Nepali migrant agricultural workers in South Korea working under the Employment Permit System (EPS) are suffering abusive treatment, the Amnesty International (AI), an international human rights organisation has said.
The organisation, in its report titled ‘Bitter Harvest’ launched today across the world simultaneously; states that presently there are 20,000 migrant workers in the South Korea and most of them are from Nepal, Vietnam and Cambodia.
Launching the report in Nepal, AI Nepal President Surya Bahadur Adhikari said with the introduction of EPS, the South Korea has started exploiting migrant workers.
During an interview with Nepali migrant workers who went to South Korea under EPS, it was found that they were hired for different natures of job against the contract, not paid as per the agreement, kept under duress and faced other different forms of exploitation.
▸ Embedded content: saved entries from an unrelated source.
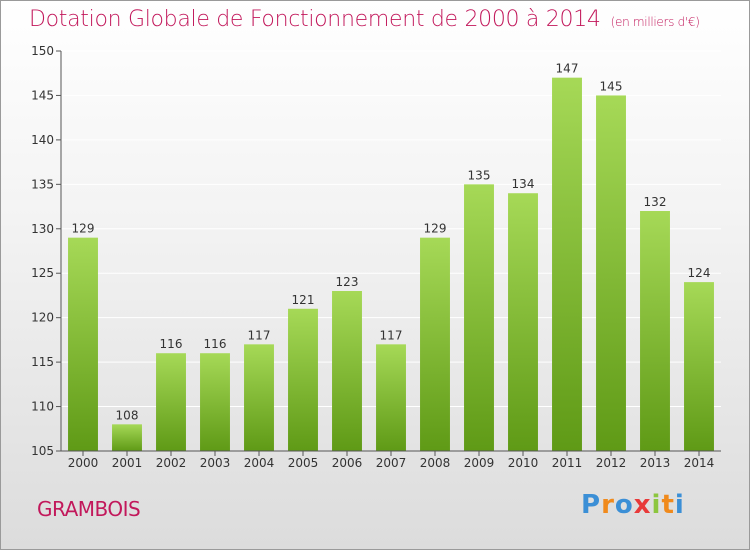 The image size is (750, 550). Describe the element at coordinates (172, 344) in the screenshot. I see `data-label-2002: 116` at that location. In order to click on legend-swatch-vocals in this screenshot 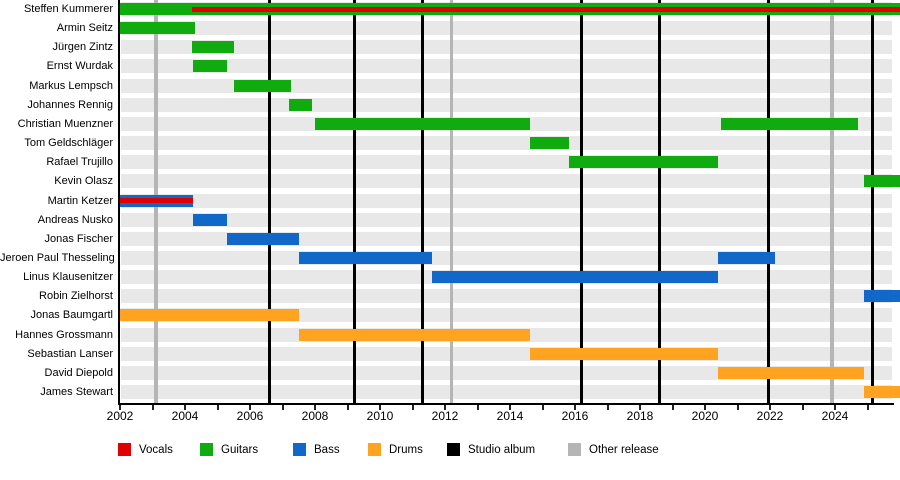, I will do `click(124, 450)`.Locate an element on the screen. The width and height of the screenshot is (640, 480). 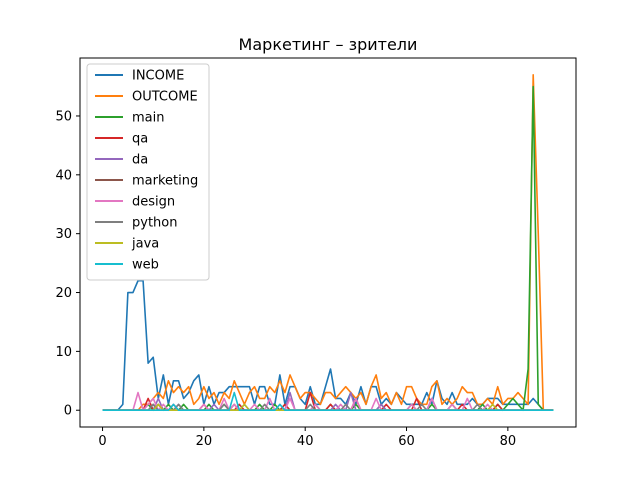
legend-label: web is located at coordinates (146, 266).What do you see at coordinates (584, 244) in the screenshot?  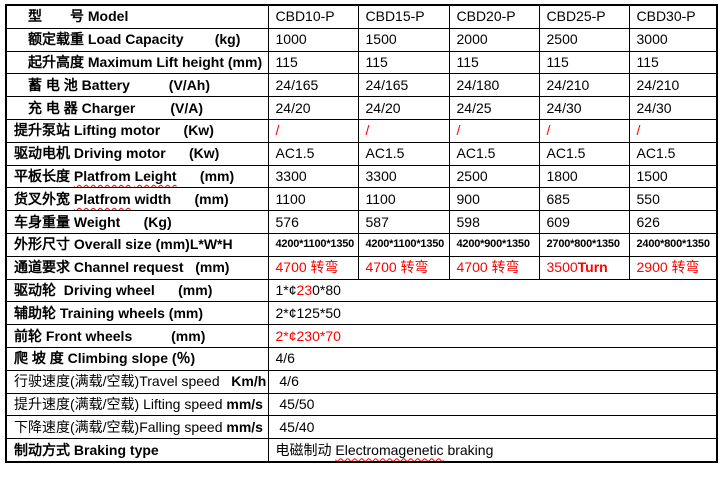 I see `spec-value: 2700*800*1350` at bounding box center [584, 244].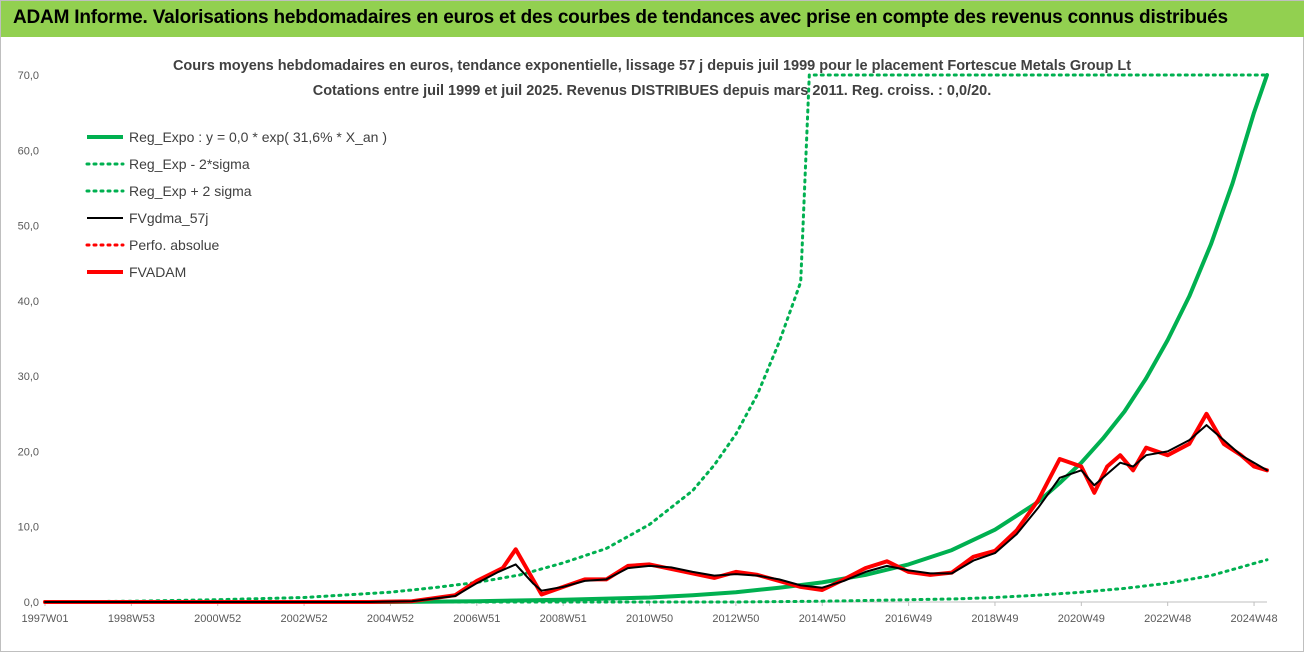 The width and height of the screenshot is (1304, 652). What do you see at coordinates (158, 272) in the screenshot?
I see `legend-label: FVADAM` at bounding box center [158, 272].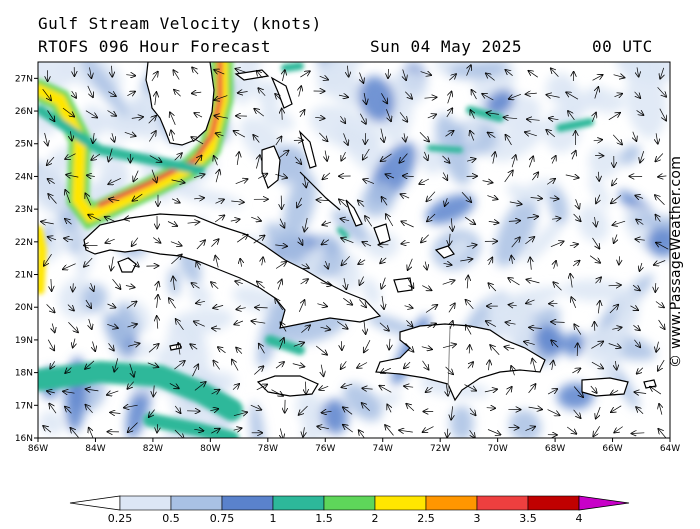  What do you see at coordinates (605, 387) in the screenshot?
I see `puerto-rico` at bounding box center [605, 387].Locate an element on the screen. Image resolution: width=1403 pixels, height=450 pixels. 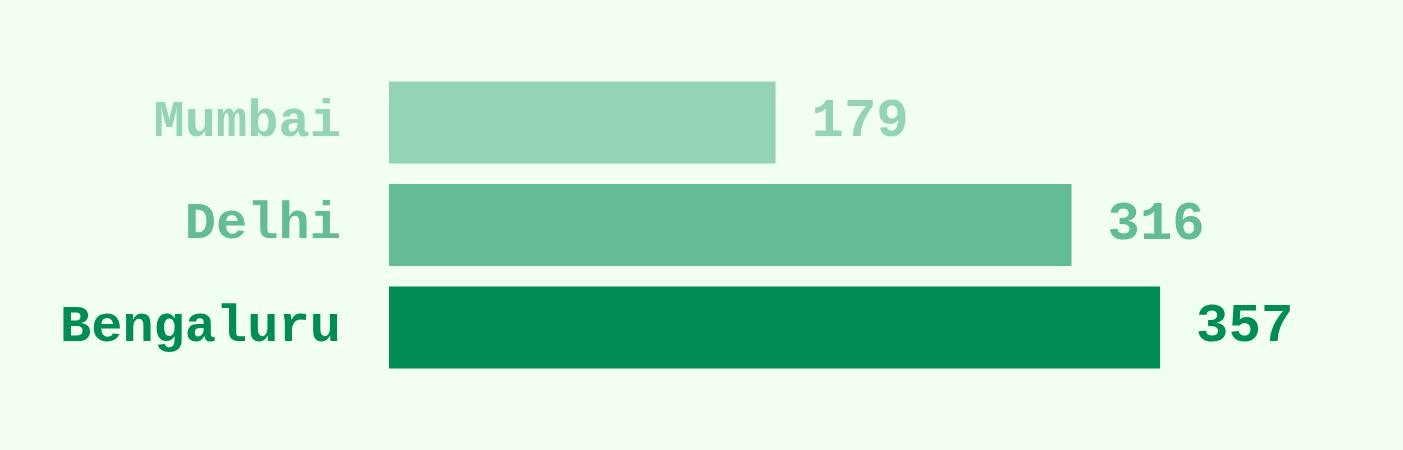
y-tick-label: Mumbai is located at coordinates (247, 122).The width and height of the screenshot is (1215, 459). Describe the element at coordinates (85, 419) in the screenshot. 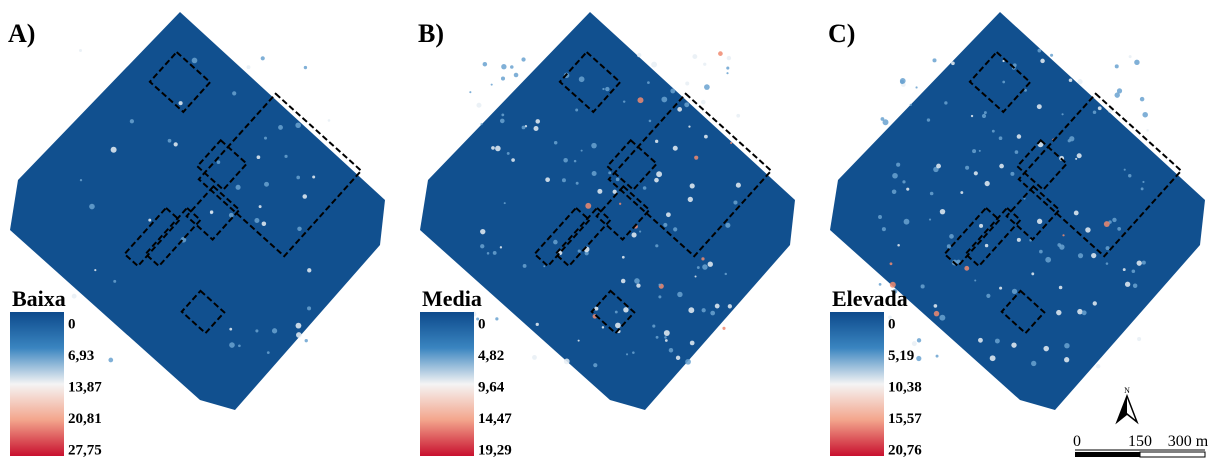

I see `legend-tick: 20,81` at that location.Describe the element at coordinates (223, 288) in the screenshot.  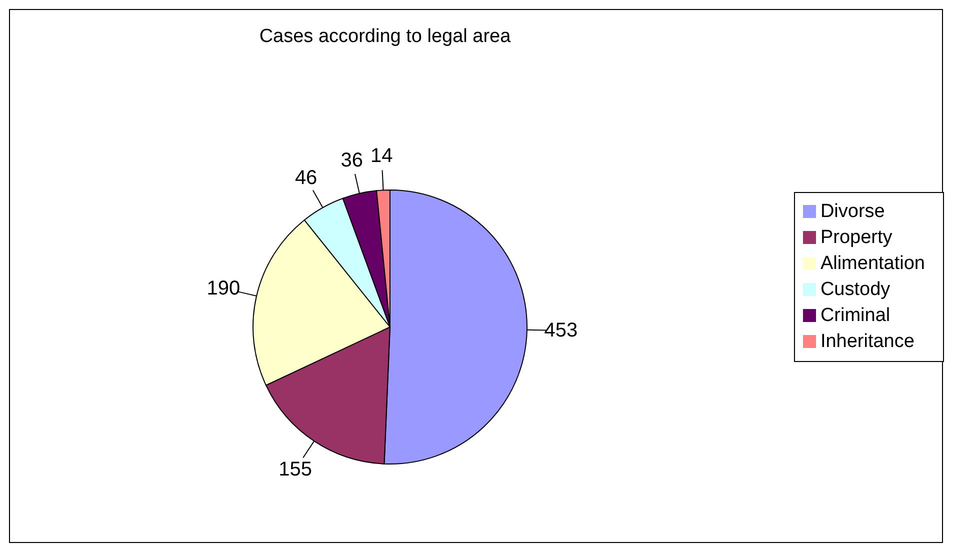
I see `data-label: 190` at that location.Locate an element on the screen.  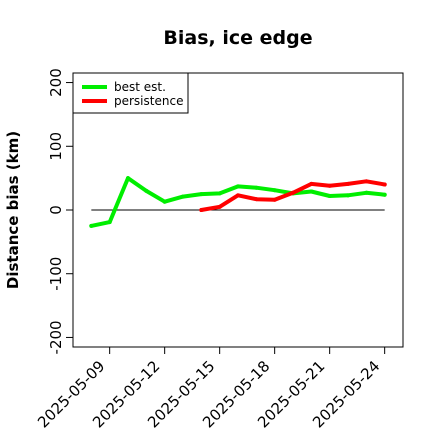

The report was prepared on the basis of face-to-face interviews taken with migrant workers in ten cities of seven provinces of South Korea from February, 2013 to April, 2014.
Problems of migrant workers in South Korea have become more complicated as the South Korean government turned its deaf ear towards the AI 2006 and 2009 reports which exposed faults and weaknesses in EPS.
The workers are forced to work overtime without any payment and benefits, are offered unhygienic food and poor accommodation, and face discouragement if they went for legal treatment for injustice in the workplace, according to the report.
The AI has strongly called on the South Korean government to respect the ILO Convention No 29 in regard to forced labour and right to legal treatment to workers.
South Korea started hiring migrant workers with the launching of EPS in 2004.